Thank you, Mindy, for this spirited and very thoughtful comment.

David’s wonderful appreciation of “Blow-Up” really captures why that film is beautiful, tantalizing and enduring. I first saw it in the 80s, when the many University of Michigan film clubs charged just a dollar for screenings, and when going, yes, actually going to a film was still an event. I was fascinated by “Blow-Up” in part because I’d been on my high school photo staff, before digital photography, when we developed everything we shot in the darkroom. So I loved the film’s technical aspects as well as the hot models, the rock-and-roll Zeitgeist and the conundrum of empirical proof (also a photographic term) that David’s article aptly points out. I wonder: Did the film resonate for American audiences in part because it echoed the recent JFK assassination and the elusiveness of proof even when an event is caught on film?
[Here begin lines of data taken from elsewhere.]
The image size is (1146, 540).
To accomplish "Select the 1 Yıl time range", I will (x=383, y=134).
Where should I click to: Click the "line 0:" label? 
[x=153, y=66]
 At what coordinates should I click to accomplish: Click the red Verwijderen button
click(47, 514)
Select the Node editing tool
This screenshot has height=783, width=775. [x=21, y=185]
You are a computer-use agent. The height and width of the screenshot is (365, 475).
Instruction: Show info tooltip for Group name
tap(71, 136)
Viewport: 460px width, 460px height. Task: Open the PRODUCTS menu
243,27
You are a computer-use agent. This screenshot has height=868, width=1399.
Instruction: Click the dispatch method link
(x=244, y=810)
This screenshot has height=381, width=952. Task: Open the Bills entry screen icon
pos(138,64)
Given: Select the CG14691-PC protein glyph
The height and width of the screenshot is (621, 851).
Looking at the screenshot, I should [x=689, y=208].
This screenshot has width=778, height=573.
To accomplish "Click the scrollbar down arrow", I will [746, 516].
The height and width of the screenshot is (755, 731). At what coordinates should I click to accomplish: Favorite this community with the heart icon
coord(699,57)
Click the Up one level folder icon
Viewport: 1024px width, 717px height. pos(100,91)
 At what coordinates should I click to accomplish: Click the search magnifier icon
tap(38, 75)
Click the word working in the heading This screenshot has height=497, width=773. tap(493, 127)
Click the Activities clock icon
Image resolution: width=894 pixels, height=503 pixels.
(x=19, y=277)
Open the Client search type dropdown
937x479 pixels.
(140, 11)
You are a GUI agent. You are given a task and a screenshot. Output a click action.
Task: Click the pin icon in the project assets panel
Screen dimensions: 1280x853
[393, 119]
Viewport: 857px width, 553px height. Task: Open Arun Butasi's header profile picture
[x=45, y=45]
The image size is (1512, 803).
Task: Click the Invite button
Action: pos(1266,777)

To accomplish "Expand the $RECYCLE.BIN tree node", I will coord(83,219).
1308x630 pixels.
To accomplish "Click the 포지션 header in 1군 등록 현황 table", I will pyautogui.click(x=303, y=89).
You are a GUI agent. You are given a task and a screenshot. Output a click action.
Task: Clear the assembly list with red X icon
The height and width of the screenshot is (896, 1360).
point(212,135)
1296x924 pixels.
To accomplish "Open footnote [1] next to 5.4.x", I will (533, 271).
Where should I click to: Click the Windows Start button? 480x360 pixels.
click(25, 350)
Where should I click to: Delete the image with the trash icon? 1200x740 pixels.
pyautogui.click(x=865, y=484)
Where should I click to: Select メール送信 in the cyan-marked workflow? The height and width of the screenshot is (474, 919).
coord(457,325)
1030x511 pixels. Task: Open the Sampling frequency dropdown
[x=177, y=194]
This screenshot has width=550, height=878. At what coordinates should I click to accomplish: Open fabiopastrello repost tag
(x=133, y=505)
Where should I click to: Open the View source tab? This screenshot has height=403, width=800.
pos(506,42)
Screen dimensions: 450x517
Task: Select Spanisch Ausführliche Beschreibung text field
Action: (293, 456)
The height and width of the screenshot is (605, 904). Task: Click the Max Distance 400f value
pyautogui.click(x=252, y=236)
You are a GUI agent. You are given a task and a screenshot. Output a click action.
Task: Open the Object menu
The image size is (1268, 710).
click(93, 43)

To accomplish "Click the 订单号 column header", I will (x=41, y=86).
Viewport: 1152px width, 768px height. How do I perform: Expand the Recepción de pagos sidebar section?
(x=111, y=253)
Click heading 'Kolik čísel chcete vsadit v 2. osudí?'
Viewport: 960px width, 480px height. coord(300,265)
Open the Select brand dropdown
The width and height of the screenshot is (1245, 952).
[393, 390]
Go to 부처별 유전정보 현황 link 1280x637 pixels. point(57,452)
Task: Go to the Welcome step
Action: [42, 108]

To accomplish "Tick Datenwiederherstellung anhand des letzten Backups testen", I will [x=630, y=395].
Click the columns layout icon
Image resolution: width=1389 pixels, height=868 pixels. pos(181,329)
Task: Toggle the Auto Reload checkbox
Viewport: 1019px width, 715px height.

Yes, beautifully written. I first saw Blow Up when I, too, was a freshman in college, though the college was Eastern Kentucky University, not Columbia, and I sat at the feet of no one, sadly for me. We hitchhiked up to Lexington on a Saturday (you could still hitchhike in those 1966 days); and boy were we ready for the alternate reality of 'Swinging London.' For years, every time Steve and I would meet, "I AM in Paris" would surface sometime in the conversation. As for "nothing is real," I was taught immediately that afternoon that Sam Johnson had a point when he kicked the rock and said of Bishop Berkeley, "I refute him thus." Steve and I were standing at a light waiting to cross. I stepped off the curb, but Steve, very gently, very coolly, pulled me back onto the sidewalk. At that moment a city bus whizzed by, and I mean whizzed by, at about 30 mph and no more than a foot from me. Ultimate cool, Steve was, and I was still alive. And we had just seen Blow Up! Thanks for jogging my memory, David.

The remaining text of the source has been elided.